A new report reveals that incidence and mortality rates of colorectal cancer have been drastically reduced in the past 10 years. The article, “Colorectal Cancer Statistics, 2014” was published in CA earlier this month and reveals that there has been a steady drop in incidence rates over the past decade, most notably in individuals age 65 and older.
In the late 40s and early 50s, colorectal cancer was the number one cause of cancer death in the United States. Lung cancer would eventually surpass it, but many other factors over the past several decades have helped drive down colorectal cancer rates and deaths, including improvements in diet and lifestyle, increased aspirin use, the widespread adoption of routine colorectal cancer screening and advances in treatment. Experts predict that mortality rates could drop by 50 percent by 2020.
While there is much good news regarding the drop in incidence and mortality, as we dive a little deeper into the data, there is still much that needs focus.
Racial and socioeconomic disparities still persist. Death from colorectal cancer in black men is still 50 percent higher than in whites. What’s interesting is that this wasn’t always the story: In the 1960s, risk of death from colorectal cancer was actually lower in blacks than whites. Around the 1970s and 80s, incidence of colorectal cancer in black men began increasing while rates in whites began to drop. This can be traced to adoption of routine screening, stage at diagnosis, social and environmental factors and possibly diet.
Colorectal cancer increased in adults younger than 50. Experts believe that changes in diet and lifestyle may be a contributing factor. Focusing on reducing obesity in this group could be key.

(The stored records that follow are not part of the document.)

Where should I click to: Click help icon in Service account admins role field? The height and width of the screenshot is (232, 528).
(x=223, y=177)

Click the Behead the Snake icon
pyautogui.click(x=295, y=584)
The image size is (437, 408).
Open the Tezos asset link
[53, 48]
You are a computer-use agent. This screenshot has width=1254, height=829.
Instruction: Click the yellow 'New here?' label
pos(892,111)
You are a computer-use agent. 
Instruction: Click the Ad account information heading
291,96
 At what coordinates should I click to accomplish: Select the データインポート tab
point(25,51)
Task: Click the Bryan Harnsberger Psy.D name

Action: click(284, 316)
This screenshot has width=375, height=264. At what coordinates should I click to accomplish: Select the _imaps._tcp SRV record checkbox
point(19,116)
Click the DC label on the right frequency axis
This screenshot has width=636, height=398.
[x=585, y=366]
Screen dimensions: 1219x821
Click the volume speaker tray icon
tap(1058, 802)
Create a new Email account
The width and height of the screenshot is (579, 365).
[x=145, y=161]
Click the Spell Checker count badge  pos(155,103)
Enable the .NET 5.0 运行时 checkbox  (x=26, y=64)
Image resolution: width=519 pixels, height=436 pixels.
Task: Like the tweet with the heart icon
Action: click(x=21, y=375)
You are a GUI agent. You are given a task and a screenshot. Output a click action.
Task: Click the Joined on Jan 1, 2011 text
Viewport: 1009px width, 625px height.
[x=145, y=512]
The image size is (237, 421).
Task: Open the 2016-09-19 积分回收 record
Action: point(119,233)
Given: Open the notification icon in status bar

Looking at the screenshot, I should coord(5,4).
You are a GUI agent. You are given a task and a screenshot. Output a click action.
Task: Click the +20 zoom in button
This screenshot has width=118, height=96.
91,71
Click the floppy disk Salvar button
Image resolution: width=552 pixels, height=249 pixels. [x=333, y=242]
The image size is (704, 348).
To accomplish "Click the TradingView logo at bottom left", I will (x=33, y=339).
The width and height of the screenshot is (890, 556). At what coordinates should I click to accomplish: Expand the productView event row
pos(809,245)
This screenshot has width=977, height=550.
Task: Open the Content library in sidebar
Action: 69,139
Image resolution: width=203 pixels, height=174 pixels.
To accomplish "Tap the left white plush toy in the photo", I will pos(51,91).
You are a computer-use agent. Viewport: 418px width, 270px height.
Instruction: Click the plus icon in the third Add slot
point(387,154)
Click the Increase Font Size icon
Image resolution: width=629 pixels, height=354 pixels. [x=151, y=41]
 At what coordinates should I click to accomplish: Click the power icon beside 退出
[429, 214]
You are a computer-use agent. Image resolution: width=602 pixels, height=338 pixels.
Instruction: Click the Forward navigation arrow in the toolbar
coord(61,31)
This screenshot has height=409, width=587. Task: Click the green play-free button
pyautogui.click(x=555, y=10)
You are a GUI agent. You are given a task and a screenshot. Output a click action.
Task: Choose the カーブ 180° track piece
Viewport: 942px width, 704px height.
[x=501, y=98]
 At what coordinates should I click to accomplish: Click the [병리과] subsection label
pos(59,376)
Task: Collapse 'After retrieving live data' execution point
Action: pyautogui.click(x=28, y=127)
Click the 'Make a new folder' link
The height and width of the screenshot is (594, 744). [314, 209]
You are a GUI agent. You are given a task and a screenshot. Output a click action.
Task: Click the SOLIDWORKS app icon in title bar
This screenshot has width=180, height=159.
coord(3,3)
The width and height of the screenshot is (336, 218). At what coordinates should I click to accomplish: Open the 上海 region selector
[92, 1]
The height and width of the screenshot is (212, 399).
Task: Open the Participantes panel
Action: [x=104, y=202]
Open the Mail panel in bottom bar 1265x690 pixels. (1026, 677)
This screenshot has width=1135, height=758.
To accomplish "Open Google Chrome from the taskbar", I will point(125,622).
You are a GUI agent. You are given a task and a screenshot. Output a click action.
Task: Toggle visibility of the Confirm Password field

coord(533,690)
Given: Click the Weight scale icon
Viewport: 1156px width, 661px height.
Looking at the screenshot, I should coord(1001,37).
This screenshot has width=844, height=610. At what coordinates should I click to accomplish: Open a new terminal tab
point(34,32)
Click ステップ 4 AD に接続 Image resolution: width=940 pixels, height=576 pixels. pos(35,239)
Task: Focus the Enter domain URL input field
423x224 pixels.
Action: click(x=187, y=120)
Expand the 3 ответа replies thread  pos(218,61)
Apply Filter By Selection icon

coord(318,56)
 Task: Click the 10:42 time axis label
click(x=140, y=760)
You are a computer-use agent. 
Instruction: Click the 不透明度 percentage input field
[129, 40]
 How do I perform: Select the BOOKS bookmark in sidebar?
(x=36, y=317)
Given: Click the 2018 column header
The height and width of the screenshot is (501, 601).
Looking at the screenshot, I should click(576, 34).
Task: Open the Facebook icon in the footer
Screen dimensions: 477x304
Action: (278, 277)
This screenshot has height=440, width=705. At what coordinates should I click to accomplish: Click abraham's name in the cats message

Understanding cancer statistics helps researchers track patterns, which in turn can help identify strategies to reduce cancer incidence and deaths. With these new numbers, we learn that while we’re making progress, there is certainly reason to celebrate. However, we also discover that we have much work to do, including continuing to build on improving colorectal cancer screening rates, engaging individuals who are at risk, including racial and socioeconomic groups and those who are underinsured and uninsured. We also have to examine why those under 50 appear to be developing colorectal cancer at increasing rates. Do we lower the age of routine screening, focus on diet and lifestyle changes or promote awareness of other risk factors, such as Lynch Syndrome?